→ **Work instructions**: Transcribe all the entries word for word, but omit the images.

→ **Data provided**:
---

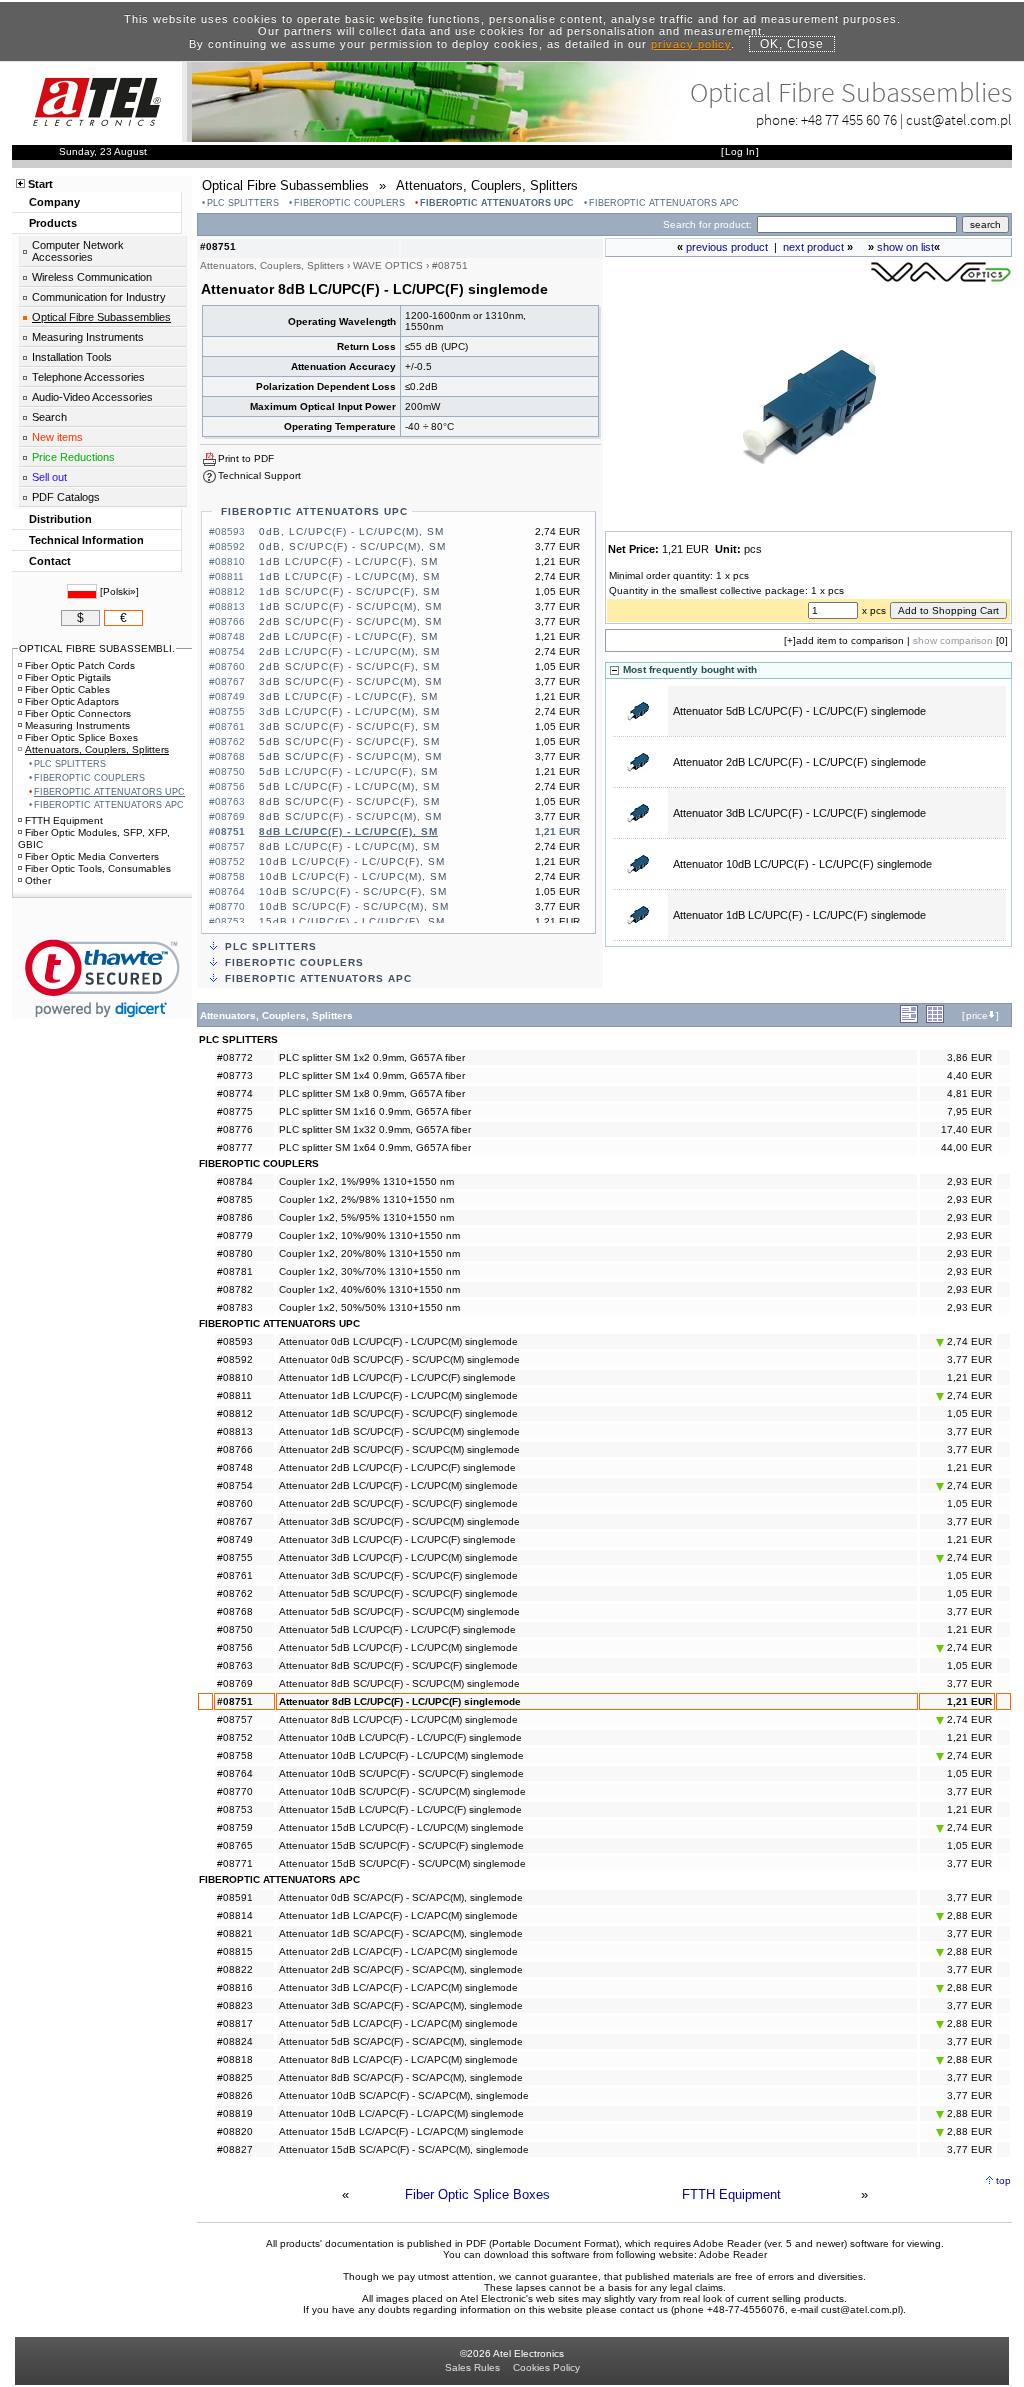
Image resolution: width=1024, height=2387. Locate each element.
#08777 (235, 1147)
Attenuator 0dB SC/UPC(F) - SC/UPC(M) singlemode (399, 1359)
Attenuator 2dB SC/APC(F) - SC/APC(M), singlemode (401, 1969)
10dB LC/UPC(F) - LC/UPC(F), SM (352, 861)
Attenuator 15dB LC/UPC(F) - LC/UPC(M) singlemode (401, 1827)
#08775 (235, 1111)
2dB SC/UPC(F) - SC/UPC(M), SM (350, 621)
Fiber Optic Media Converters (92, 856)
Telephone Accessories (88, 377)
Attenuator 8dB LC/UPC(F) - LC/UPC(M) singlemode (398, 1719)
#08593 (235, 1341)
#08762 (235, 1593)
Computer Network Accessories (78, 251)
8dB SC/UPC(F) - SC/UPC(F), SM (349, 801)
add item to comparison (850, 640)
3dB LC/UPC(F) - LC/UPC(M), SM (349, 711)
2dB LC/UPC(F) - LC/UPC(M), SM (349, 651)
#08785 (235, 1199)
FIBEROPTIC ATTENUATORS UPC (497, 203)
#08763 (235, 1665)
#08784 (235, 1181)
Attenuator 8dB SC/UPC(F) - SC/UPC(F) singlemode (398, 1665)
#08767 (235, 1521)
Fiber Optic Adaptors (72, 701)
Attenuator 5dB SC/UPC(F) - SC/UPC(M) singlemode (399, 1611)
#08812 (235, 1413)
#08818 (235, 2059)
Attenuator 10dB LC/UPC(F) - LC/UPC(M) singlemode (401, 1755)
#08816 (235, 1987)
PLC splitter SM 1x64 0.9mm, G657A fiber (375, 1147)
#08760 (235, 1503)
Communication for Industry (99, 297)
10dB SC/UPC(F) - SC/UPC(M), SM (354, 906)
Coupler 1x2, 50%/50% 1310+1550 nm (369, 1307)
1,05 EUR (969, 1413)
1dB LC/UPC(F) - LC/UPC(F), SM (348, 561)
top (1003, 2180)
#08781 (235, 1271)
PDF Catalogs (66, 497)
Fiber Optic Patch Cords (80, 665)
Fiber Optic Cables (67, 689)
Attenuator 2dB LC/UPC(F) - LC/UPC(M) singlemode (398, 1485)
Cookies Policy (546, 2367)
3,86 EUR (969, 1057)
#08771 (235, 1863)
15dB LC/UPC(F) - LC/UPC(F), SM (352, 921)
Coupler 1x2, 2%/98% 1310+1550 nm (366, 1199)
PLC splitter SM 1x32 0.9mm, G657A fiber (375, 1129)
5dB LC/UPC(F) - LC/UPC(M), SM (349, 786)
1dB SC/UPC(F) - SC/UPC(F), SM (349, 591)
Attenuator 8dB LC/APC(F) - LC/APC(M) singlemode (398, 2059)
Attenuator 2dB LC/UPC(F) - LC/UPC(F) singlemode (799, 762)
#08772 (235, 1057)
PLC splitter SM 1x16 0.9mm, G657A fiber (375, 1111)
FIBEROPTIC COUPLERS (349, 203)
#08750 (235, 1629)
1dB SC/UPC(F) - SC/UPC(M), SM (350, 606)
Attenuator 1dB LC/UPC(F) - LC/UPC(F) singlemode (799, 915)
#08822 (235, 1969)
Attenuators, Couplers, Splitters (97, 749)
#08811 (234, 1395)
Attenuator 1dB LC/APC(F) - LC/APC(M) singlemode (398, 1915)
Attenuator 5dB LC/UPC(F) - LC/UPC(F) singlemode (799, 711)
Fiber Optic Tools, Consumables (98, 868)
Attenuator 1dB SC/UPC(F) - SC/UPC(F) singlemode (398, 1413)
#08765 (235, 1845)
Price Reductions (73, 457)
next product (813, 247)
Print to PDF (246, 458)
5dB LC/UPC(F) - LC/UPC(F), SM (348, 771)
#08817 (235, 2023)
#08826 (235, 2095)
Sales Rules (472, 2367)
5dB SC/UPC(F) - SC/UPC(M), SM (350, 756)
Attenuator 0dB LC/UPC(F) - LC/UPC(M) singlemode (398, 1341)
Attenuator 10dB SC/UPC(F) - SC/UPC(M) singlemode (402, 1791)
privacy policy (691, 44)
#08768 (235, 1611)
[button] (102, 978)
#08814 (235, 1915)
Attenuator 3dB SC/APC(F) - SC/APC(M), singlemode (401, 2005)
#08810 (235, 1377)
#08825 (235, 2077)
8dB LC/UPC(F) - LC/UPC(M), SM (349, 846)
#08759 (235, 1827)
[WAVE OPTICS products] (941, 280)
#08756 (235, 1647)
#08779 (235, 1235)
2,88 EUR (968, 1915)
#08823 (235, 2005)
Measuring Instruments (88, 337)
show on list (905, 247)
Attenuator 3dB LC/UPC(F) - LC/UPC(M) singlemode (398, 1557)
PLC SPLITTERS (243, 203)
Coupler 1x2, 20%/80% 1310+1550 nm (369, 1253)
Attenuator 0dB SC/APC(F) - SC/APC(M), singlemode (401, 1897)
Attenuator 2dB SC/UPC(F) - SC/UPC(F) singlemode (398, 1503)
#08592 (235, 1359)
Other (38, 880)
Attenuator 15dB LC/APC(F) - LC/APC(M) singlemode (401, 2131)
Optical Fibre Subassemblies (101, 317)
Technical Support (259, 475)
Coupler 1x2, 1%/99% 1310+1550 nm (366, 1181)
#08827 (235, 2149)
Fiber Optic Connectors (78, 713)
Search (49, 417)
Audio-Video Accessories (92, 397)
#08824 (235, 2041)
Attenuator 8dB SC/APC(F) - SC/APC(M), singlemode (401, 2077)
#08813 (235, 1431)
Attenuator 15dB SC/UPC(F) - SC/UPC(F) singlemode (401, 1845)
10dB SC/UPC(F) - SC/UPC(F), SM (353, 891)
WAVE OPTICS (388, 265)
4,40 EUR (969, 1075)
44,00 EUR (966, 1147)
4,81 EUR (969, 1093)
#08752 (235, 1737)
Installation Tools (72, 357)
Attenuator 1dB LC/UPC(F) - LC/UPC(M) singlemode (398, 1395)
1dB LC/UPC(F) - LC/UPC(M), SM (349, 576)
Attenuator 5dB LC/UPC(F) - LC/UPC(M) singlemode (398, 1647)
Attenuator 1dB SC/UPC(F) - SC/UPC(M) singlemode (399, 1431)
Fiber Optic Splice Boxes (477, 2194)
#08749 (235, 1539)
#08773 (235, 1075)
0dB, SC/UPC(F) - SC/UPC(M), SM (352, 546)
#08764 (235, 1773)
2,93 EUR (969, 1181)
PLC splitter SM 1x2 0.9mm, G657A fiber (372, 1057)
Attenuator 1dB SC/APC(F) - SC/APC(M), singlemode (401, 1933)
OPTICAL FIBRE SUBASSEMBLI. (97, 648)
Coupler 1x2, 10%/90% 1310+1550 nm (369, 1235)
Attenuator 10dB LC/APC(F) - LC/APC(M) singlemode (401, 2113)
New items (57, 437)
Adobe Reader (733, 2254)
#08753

---

→ **Solution to this problem**:
Image resolution: width=1024, height=2387. Locate each element.
#08777 (235, 1147)
Attenuator 0dB SC/UPC(F) - SC/UPC(M) singlemode (399, 1359)
Attenuator 2dB SC/APC(F) - SC/APC(M), singlemode (401, 1969)
10dB LC/UPC(F) - LC/UPC(F), SM (352, 861)
Attenuator 15dB LC/UPC(F) - LC/UPC(M) singlemode (401, 1827)
#08775 (235, 1111)
2dB SC/UPC(F) - SC/UPC(M), SM (350, 621)
Fiber Optic Media Converters (92, 856)
Telephone Accessories (88, 377)
Attenuator 8dB LC/UPC(F) - LC/UPC(M) singlemode (398, 1719)
#08593 (235, 1341)
#08762 (235, 1593)
Computer Network Accessories (78, 251)
8dB SC/UPC(F) - SC/UPC(F), SM (349, 801)
add item to comparison (850, 640)
3dB LC/UPC(F) - LC/UPC(M), SM (349, 711)
2dB LC/UPC(F) - LC/UPC(M), SM (349, 651)
#08785 (235, 1199)
FIBEROPTIC ATTENUATORS UPC (497, 203)
#08763 (235, 1665)
#08784 (235, 1181)
Attenuator 8dB SC/UPC(F) - SC/UPC(F) singlemode (398, 1665)
#08767 (235, 1521)
Fiber Optic Adaptors (72, 701)
Attenuator 5dB SC/UPC(F) - SC/UPC(M) singlemode (399, 1611)
#08812 (235, 1413)
#08818 (235, 2059)
Attenuator 10dB LC/UPC(F) - LC/UPC(M) singlemode (401, 1755)
#08816 (235, 1987)
PLC splitter SM 1x64 0.9mm, G657A fiber (375, 1147)
#08760 (235, 1503)
Communication for Industry (99, 297)
10dB SC/UPC(F) - SC/UPC(M), SM (354, 906)
Coupler 1x2, 50%/50% 1310+1550 nm (369, 1307)
1,05 EUR (969, 1413)
1dB LC/UPC(F) - LC/UPC(F), SM (348, 561)
top (1003, 2180)
#08781 (235, 1271)
PDF Catalogs (66, 497)
Fiber Optic Patch Cords (80, 665)
Fiber Optic Cables (67, 689)
Attenuator 2dB LC/UPC(F) - LC/UPC(M) singlemode (398, 1485)
Cookies Policy (546, 2367)
3,86 EUR (969, 1057)
#08771 (235, 1863)
15dB LC/UPC(F) - LC/UPC(F), SM (352, 921)
Coupler 1x2, 2%/98% 1310+1550 nm (366, 1199)
PLC splitter SM 1x32 0.9mm, G657A fiber (375, 1129)
5dB LC/UPC(F) - LC/UPC(M), SM (349, 786)
1dB SC/UPC(F) - SC/UPC(F), SM (349, 591)
Attenuator 8dB LC/APC(F) - LC/APC(M) singlemode (398, 2059)
Attenuator 2dB LC/UPC(F) - LC/UPC(F) singlemode (799, 762)
#08772 (235, 1057)
PLC splitter SM 1x16 0.9mm, G657A fiber (375, 1111)
FIBEROPTIC COUPLERS (349, 203)
#08750 (235, 1629)
1dB SC/UPC(F) - SC/UPC(M), SM (350, 606)
Attenuator 1dB LC/UPC(F) - LC/UPC(F) singlemode (799, 915)
#08822 (235, 1969)
Attenuators, Couplers, Splitters (97, 749)
#08811 (234, 1395)
Attenuator 1dB LC/APC(F) - LC/APC(M) singlemode (398, 1915)
Attenuator 5dB LC/UPC(F) - LC/UPC(F) singlemode (799, 711)
Fiber Optic Tools, Consumables (98, 868)
Attenuator 1dB SC/UPC(F) - SC/UPC(F) singlemode (398, 1413)
#08765 (235, 1845)
Price Reductions (73, 457)
next product (813, 247)
Print to PDF (246, 458)
5dB LC/UPC(F) - LC/UPC(F), SM (348, 771)
#08817 (235, 2023)
#08826 (235, 2095)
Sales Rules (472, 2367)
5dB SC/UPC(F) - SC/UPC(M), SM (350, 756)
Attenuator 0dB LC/UPC(F) - LC/UPC(M) singlemode (398, 1341)
Attenuator 10dB SC/UPC(F) - SC/UPC(M) singlemode (402, 1791)
privacy policy (691, 44)
#08768 (235, 1611)
[button] (102, 978)
#08814 (235, 1915)
Attenuator 3dB SC/APC(F) - SC/APC(M), singlemode (401, 2005)
#08810 (235, 1377)
#08825 (235, 2077)
8dB LC/UPC(F) - LC/UPC(M), SM (349, 846)
#08759 (235, 1827)
[WAVE OPTICS products] (941, 280)
#08756 (235, 1647)
#08779 (235, 1235)
2,88 EUR (968, 1915)
#08823 (235, 2005)
Measuring Instruments (88, 337)
show on list (905, 247)
Attenuator 3dB LC/UPC(F) - LC/UPC(M) singlemode (398, 1557)
PLC SPLITTERS (243, 203)
Coupler 1x2, 20%/80% 1310+1550 nm (369, 1253)
Attenuator 0dB SC/APC(F) - SC/APC(M), singlemode (401, 1897)
Attenuator 2dB SC/UPC(F) - SC/UPC(F) singlemode (398, 1503)
#08592 (235, 1359)
Other (38, 880)
Attenuator 15dB LC/APC(F) - LC/APC(M) singlemode (401, 2131)
Optical Fibre Subassemblies (101, 317)
Technical Support (259, 475)
Coupler 1x2, 1%/99% 1310+1550 nm (366, 1181)
#08827 (235, 2149)
Fiber Optic Connectors (78, 713)
Search (49, 417)
Audio-Video Accessories (92, 397)
#08824 (235, 2041)
Attenuator 8dB SC/APC(F) - SC/APC(M), singlemode (401, 2077)
#08813 (235, 1431)
Attenuator 15dB SC/UPC(F) - SC/UPC(F) singlemode (401, 1845)
10dB SC/UPC(F) - SC/UPC(F), SM (353, 891)
WAVE OPTICS (388, 265)
4,40 EUR (969, 1075)
44,00 EUR (966, 1147)
4,81 EUR (969, 1093)
#08752 (235, 1737)
Installation Tools (72, 357)
Attenuator 1dB LC/UPC(F) - LC/UPC(M) singlemode (398, 1395)
1dB LC/UPC(F) - LC/UPC(M), SM (349, 576)
Attenuator 5dB LC/UPC(F) - LC/UPC(M) singlemode (398, 1647)
Attenuator 1dB SC/UPC(F) - SC/UPC(M) singlemode (399, 1431)
Fiber Optic Splice Boxes (477, 2194)
#08749 (235, 1539)
#08773 (235, 1075)
0dB, SC/UPC(F) - SC/UPC(M), SM (352, 546)
#08764 (235, 1773)
2,93 EUR (969, 1181)
PLC splitter SM 1x2 0.9mm, G657A fiber (372, 1057)
Attenuator 1dB SC/APC(F) - SC/APC(M), singlemode (401, 1933)
OPTICAL FIBRE SUBASSEMBLI. (97, 648)
Coupler 1x2, 10%/90% 1310+1550 nm (369, 1235)
Attenuator 10dB LC/APC(F) - LC/APC(M) singlemode (401, 2113)
New items (57, 437)
Adobe Reader (733, 2254)
#08753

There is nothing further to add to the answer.